Long-Term and Short-Term Investments
Our debt securities are comprised of ARS. Our long-term ARS related investments (as described in Note 5) are classified as Level 3 as quoted prices were unavailable due to events described in Note 5. Due to limited market information, we utilized a DCF model to derive an estimate of fair value at February 25, 2012. The assumptions used in preparing the DCF model included estimates with respect to the amount and timing of future interest and principal payments, forward projections of the interest rate benchmarks, the probability of full repayment of the principal considering the credit quality and guarantees in place and the rate of return required by investors to own such securities given the current liquidity risk associated with ARS.
Assets that Fund Deferred Compensation
Our assets that fund deferred compensation are marketable equity securities and are measured at fair value using quoted market prices and primarily consist of equity-based mutual funds. They are classified as Level 1 as they are traded in an active market for which closing stock prices are readily available. These securities fund the Executive Share Option Plan, a deferred compensation program. The short-term and long-term portions are presented in the accompanying balance sheets as prepaid and other expenses and other assets, respectively.
Assets and Liabilities that are Measured at Fair Value on a Nonrecurring Basis
Our non-financial assets, which include goodwill, intangible assets, and property and equipment, are not required to be measured at fair value on a recurring basis. However, if certain triggering events occur, or if an annual impairment test is required, we must evaluate the non-financial asset for impairment. If an impairment did occur, the asset is required to be recorded at the estimated fair value. During the second quarter of Fiscal 2012, no impairments were recorded for non-financial assets.
Note 5: Investments
We own investments in marketable securities that have been designated as "available for sale" in accordance with ASC 320, Investments-Debt and Equity Securities. Available for sale securities are carried at fair value with the unrealized gains and losses reported in "Accumulated other comprehensive income (loss)", a component of stockholders' equity.
At February 25, 2012, we held $10.0 million (par value) of investments comprised of tax-exempt ARS, which are variable-rate debt securities and have a long-term maturity with the interest rate being reset through Dutch auctions that are typically held every 7, 28 or 35 days. Prior to February 2008, these securities traded at par and are currently callable at par at the option of the issuer. Interest is typically paid at the end of each auction period or semiannually. The ARS we hold are AAA/Aaa rated by Standard & Poor's Ratings Services and Moody's Investors Service, Inc., respectively, with most collateralized by student loans guaranteed by the U.S. Government under the Federal Family Education Loan Program.

·····

Tasks to complete
**1)** Answer these questions from the investments excerpt:
(a) What kind of model was used to estimate the fair value of the long-term ARS at February 25, 2012?
(b) Which deferred compensation program do the marketable equity securities fund?
(c) What par value of tax-exempt ARS was held at February 25, 2012?
**2)** Write out the investments excerpt word for word, from "At February 25, 2012, we" to "Education Loan Program.".
Rely only on the investments excerpt, not on outside knowledge.

Raw data
·····

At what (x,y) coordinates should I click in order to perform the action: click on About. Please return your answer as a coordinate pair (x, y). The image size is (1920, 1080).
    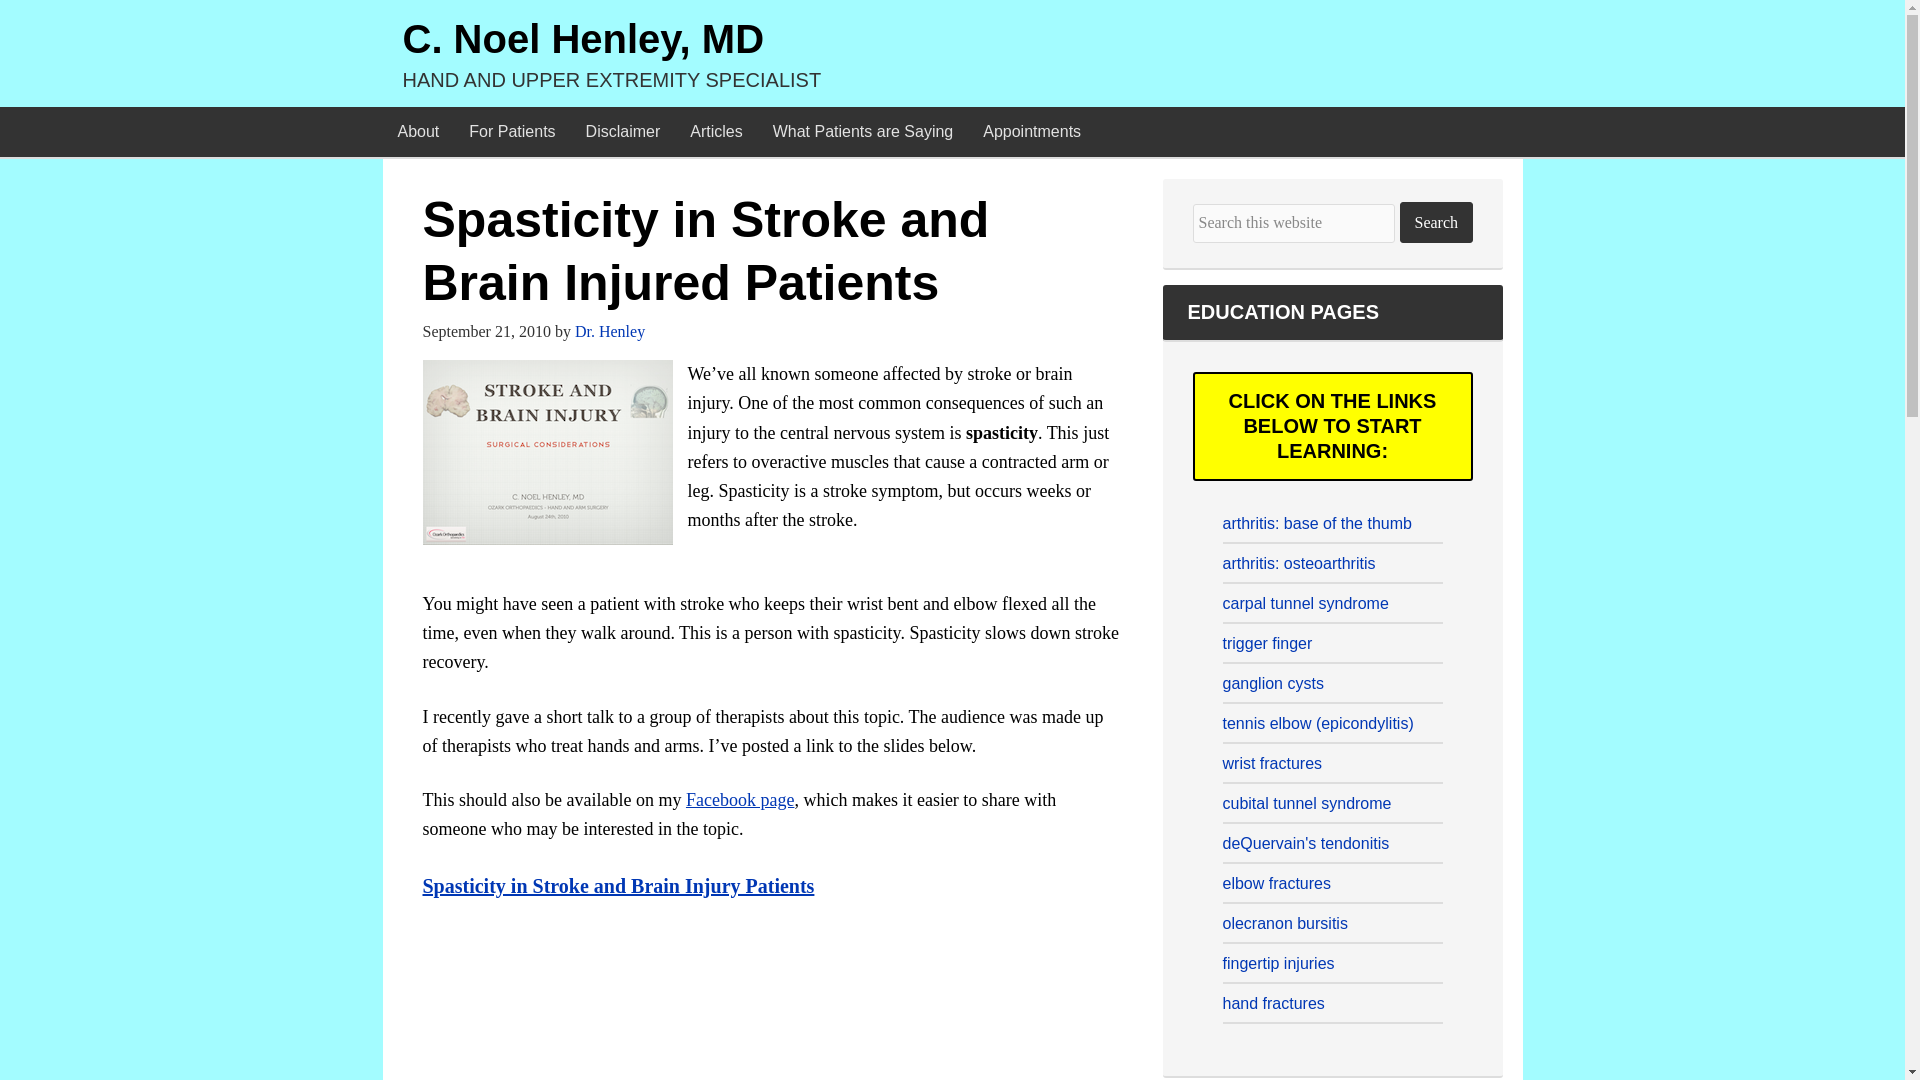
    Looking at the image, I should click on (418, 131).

·····

Written answers
**1)**
(a) A DCF model
(b) The Executive Share Option Plan
(c) $10.0 million

**2)**
At February 25, 2012, we held $10.0 million (par value) of investments comprised of tax-exempt ARS, which are variable-rate debt securities and have a long-term maturity with the interest rate being reset through Dutch auctions that are typically held every 7, 28 or 35 days. Prior to February 2008, these securities traded at par and are currently callable at par at the option of the issuer. Interest is typically paid at the end of each auction period or semiannually. The ARS we hold are AAA/Aaa rated by Standard & Poor's Ratings Services and Moody's Investors Service, Inc., respectively, with most collateralized by student loans guaranteed by the U.S. Government under the Federal Family Education Loan Program.